## [TEXT EXCERPT]
::::
Officially, this week will be branded Wish Week on this blog. All the posts will focus on revealing another layer of the novel, IRVING WISHBUTTON AND THE QUESTING ACADEMY.

Through these postings, I hope to reveal that my creation is a sincere book that is deserving of your attention and promotion. If you like what you see here, please tell a dozen friends. Now, on with the heartfelt sharing.

What makes IRVING WISHBUTTON special?

Having reread IRVING this past week, I feel intimately reconnected to my characters as reader. Since I haven't looked at the novel in a year, I got to experience the book like a new reader. You know what? It's a wonderful book filled with characters that matter and world-building like you've never seen before.

Today, I want to talk about the themes that Irving brushes up against in his early days of existence at the Questing Academy.

Belief and Identity: My books always seem to tinker with the power of belief and how it drives a person to more fully resolve themselves or face fading into the masses. I think this comes from my early years as a teenager and the lack of belief I had in myself. I walked through high school in a trance, never seeing myself as worthwhile or relevant. It wasn't until my early thirties that I forged my identity and saw myself as someone with a point of view. Similar comparisons are rampant in Irving's world. He appears at the academy not fully formed, a smudge. Despite his appearance not yet fleshed out by his author, Irving starts to discover who he is without knowing what he looks like. He does this reluctantly and through the aid of some mighty kindly friends and fitting enemies. All of them help him draw himself into focus long before his creator does. While this is happening, he encounters other characters from other books who are more complete than himself. This weighs on him and makes him doubt himself. This symbolism is really telling to those in high school and college who look around and see everyone else has their act together and wonder why they feel so half-formed and ill-defined. Because of this, IRVING speaks to all-ages, while still targeting the YA market.
::::
## [DATA BLOCK]
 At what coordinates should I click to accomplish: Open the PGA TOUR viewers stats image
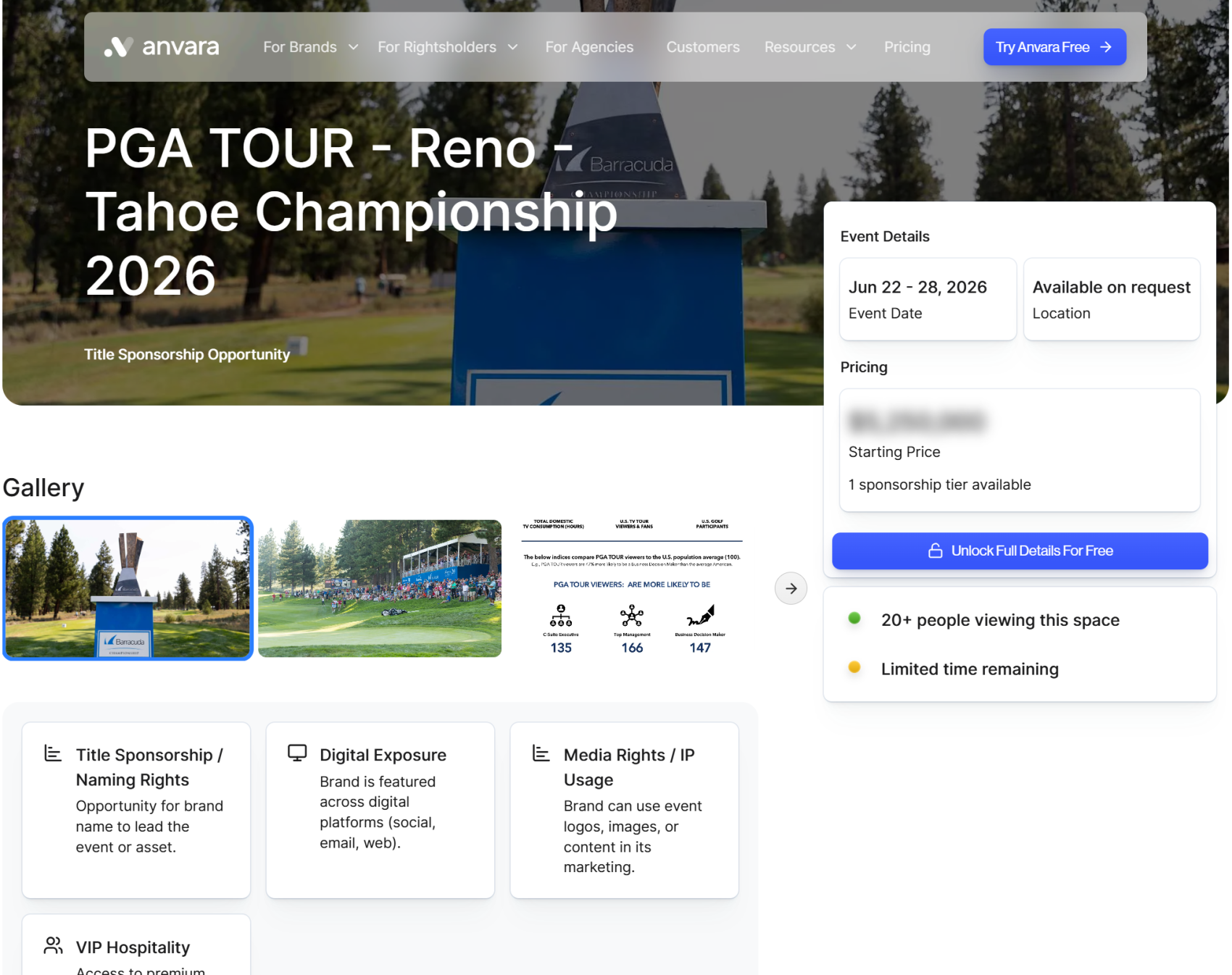tap(631, 588)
::::
## [PROMPT]
Can you reproduce the Wish Week blog post above word for word, from its first sentence to its last?

## [CORRECT OUTPUT]
Officially, this week will be branded Wish Week on this blog. All the posts will focus on revealing another layer of the novel, IRVING WISHBUTTON AND THE QUESTING ACADEMY.

Through these postings, I hope to reveal that my creation is a sincere book that is deserving of your attention and promotion. If you like what you see here, please tell a dozen friends. Now, on with the heartfelt sharing.

What makes IRVING WISHBUTTON special?

Having reread IRVING this past week, I feel intimately reconnected to my characters as reader. Since I haven't looked at the novel in a year, I got to experience the book like a new reader. You know what? It's a wonderful book filled with characters that matter and world-building like you've never seen before.

Today, I want to talk about the themes that Irving brushes up against in his early days of existence at the Questing Academy.

Belief and Identity: My books always seem to tinker with the power of belief and how it drives a person to more fully resolve themselves or face fading into the masses. I think this comes from my early years as a teenager and the lack of belief I had in myself. I walked through high school in a trance, never seeing myself as worthwhile or relevant. It wasn't until my early thirties that I forged my identity and saw myself as someone with a point of view. Similar comparisons are rampant in Irving's world. He appears at the academy not fully formed, a smudge. Despite his appearance not yet fleshed out by his author, Irving starts to discover who he is without knowing what he looks like. He does this reluctantly and through the aid of some mighty kindly friends and fitting enemies. All of them help him draw himself into focus long before his creator does. While this is happening, he encounters other characters from other books who are more complete than himself. This weighs on him and makes him doubt himself. This symbolism is really telling to those in high school and college who look around and see everyone else has their act together and wonder why they feel so half-formed and ill-defined. Because of this, IRVING speaks to all-ages, while still targeting the YA market.